▸ WORK INSTRUCTIONS: Retype the following data exactly, but leave its pictures out.

(Saved data entries)
---
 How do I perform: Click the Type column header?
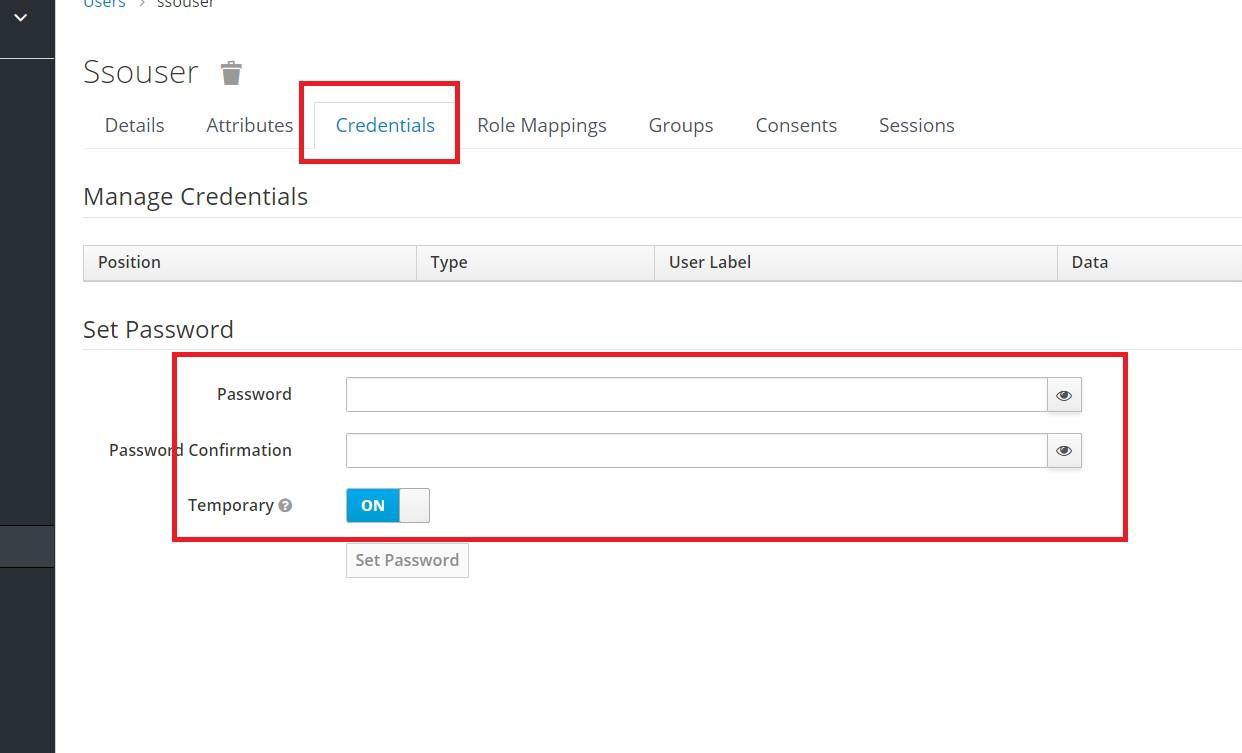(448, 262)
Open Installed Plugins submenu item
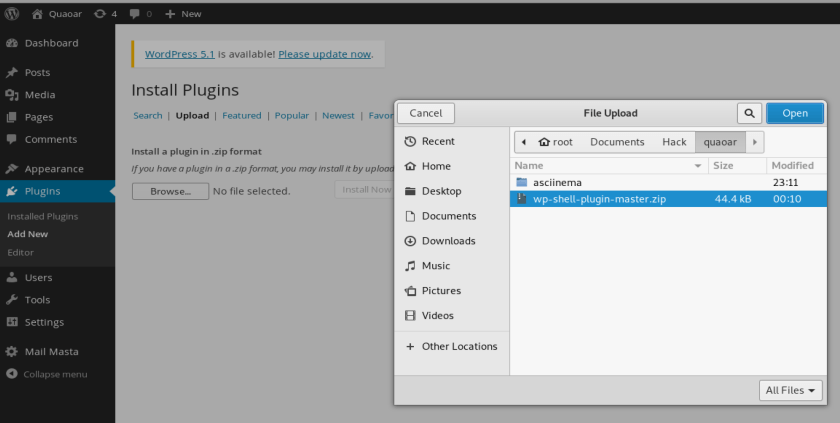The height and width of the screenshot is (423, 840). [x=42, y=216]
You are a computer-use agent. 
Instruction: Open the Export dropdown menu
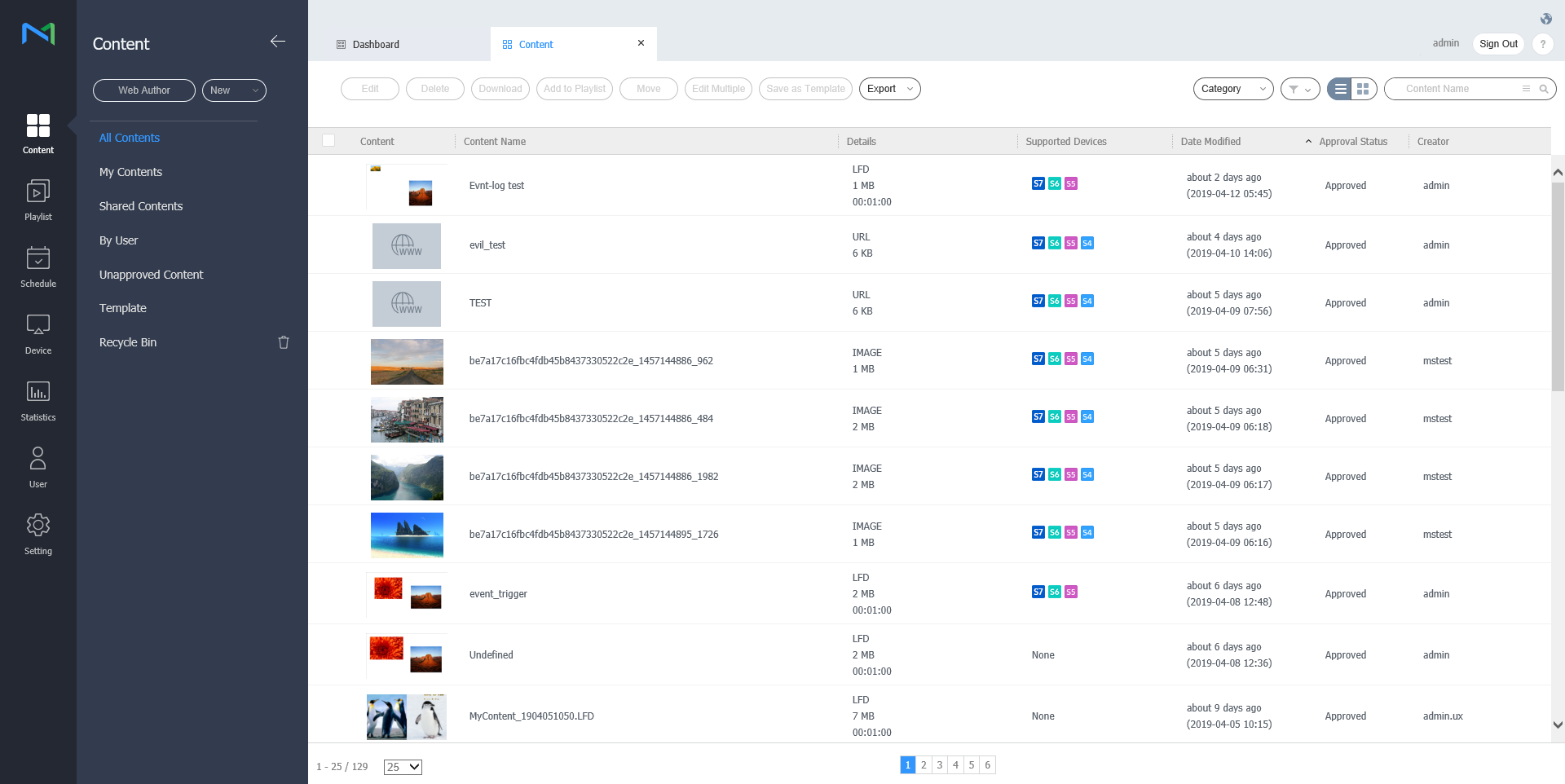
---
▸ RESULT OF THE TASK:
 How do I perform: Click the Type column header?
(448, 262)
Open Installed Plugins submenu item
The height and width of the screenshot is (423, 840). [x=42, y=216]
You are a computer-use agent. 
Instruction: Open the Export dropdown menu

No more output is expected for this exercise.